Russia doesn’t have such a bad record on the impact of infrastructure spending: Russia has been investing 1.3% of GDP in infrastructure between 1995-2016 to produce an average growth rate of 2.4%, which implies a multiplier of 2.3, according to Dr Vladimir Popov of the Dialogue of Civilizations Research Institute (DOC) in a recent paper looking at OECD members’ investment and growth in the last decade, which is better than the emerging markets average but still a fairly mundane result.

The goal is to increase Russia’s economic growth to 3% by 2021 and then maintain it at above the global average growth rate through to 2024 at least.

It has been a long standing trope that Russia has not made any reforms, but a reform program is actually well underway. However, so far it has been limited to the financial and fiscal sectors.

The stand out success so far as been the clean up of the banking sector launched by Elvira Nabiullina, who took over as Central Bank of Russia (CBR) governor in 2013. Nabiullina has been closing two banks a week like clockwork since she took over and the clean up is coming into its end game as the number of banks in Russia fell below 500 in November 2018.

At the same time the tax service has been transformed following a near-miss crisis in 2016 when the government nearly ran out of money: MinFin was unable to fill a RUB2 trillion hole in the budget.

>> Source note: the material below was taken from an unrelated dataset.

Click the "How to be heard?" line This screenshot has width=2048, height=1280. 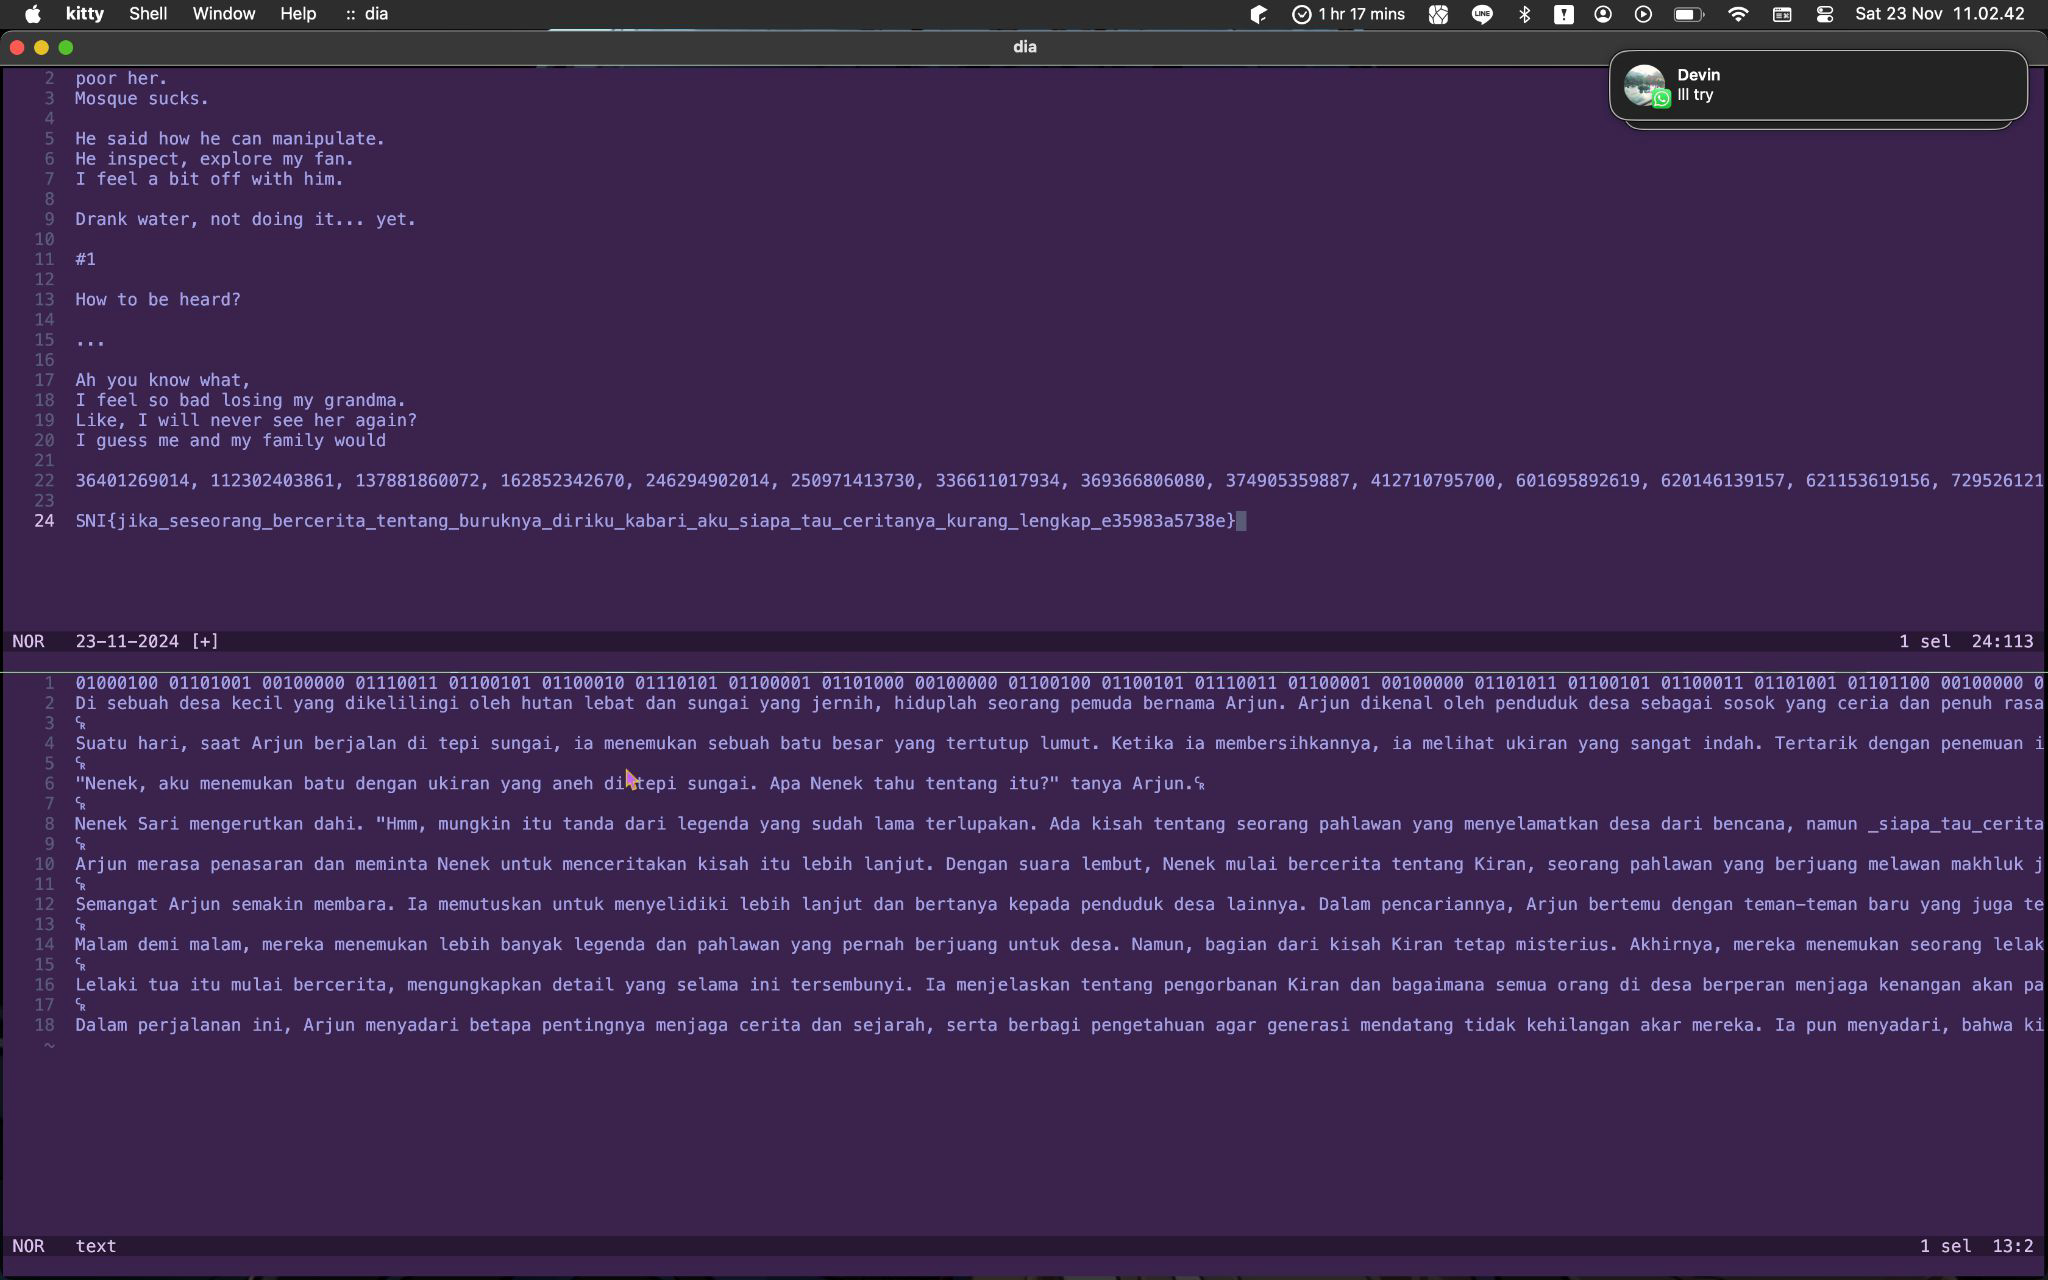click(158, 300)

It was bailed out at the last minute by the nominal “privatisation” of a 19% stake in Rosneft that later transpired to be little more than a loan.

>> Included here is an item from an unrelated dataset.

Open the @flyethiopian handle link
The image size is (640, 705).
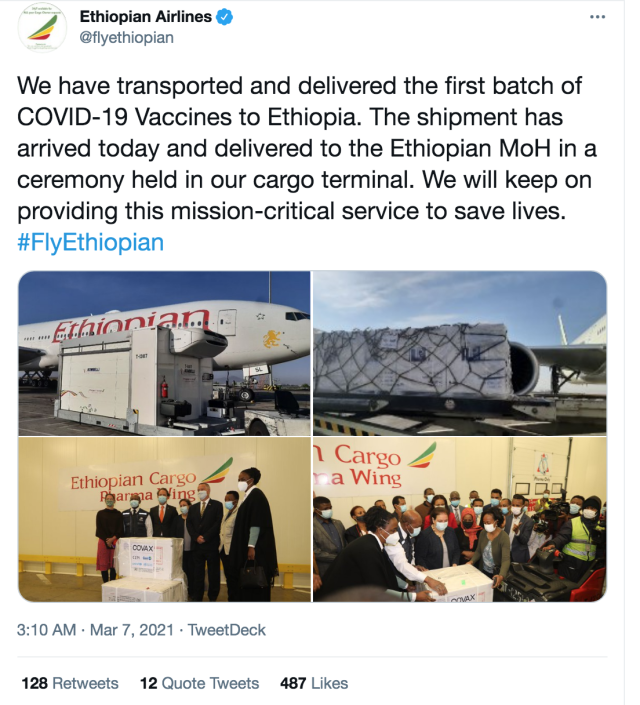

The scare caused MinFin to push head with tax service reforms and hunt for new sources of revenue. The tax service was given a new revolutionary IT system that saw tax revenue rise by 30% in 2018, although the overall tax burden remains almost the same.

MinFin has also introduced a raft of measures to increase revenues including a make over the mineral extraction tax (MET), the mandatory payment of 50% of income as dividends for all state-owned enterprises (SOE), a 2pp increase in the VAT rate, and an increase in retirement ages, to name some of the most prominent changes.

More recently federal treasury system has been revamped as MinFin takes “manual control” of the most indebted regions. During the crisis debt in some regions ballooned to the point where debt servicing consumed some regions entire tax income and nearly caused a crisis.

All these changes produced a 2.7% budget surplus in 2018 – the biggest surplus in years – and Russia is currently running a triple surplus as the trade and current account surpluses are also at levels not seen since the boom years.

The May Decrees move the action into the real economy. The liberal branches of the government – the ministries of finance, economics and social, as well as the Audit Chamber now headed by former Finance Minister Kudrin – will oversee the social spending.

And about a third of the spending is targeted at infrastructure that will be supervised by the state’s de facto development bank VEB.RF (formerly Vnesheconombank) headed by Putin confident Igor Shuvalov. Previously Putin personally oversaw all the large scale state sponsored infrastructure spending which he handed to his inner circle of “stoligarchs”, or state sponsored oligarchs. However, the new system institutionalises this system of hands on control in the shape of VEB, which in effect becomes a “ministry of infrastructure.” In a recent development VEB said in April that it was in talks to buy the bridge building company Mostotrest that built the Kerch straight bridge connecting Crimea to the Russian mainland from its owner stoligarch Arkady Rotenberg. If the deal goes ahead then VEB will directly control both the capital and the construction companies that will carry out the infrastructure investment.

The jury remains out on the effectiveness of this model of reform and investment. As with so many of the Kremlin’s plans it is a hybrid model which attempt to bring in elements of the market to improve efficiency but leaves final control in the Kremlin’s hands. Russia observers are watching the GDP numbers careful to see if growth does accelerate to 3% in 2021, which will be the first acid test for the scheme.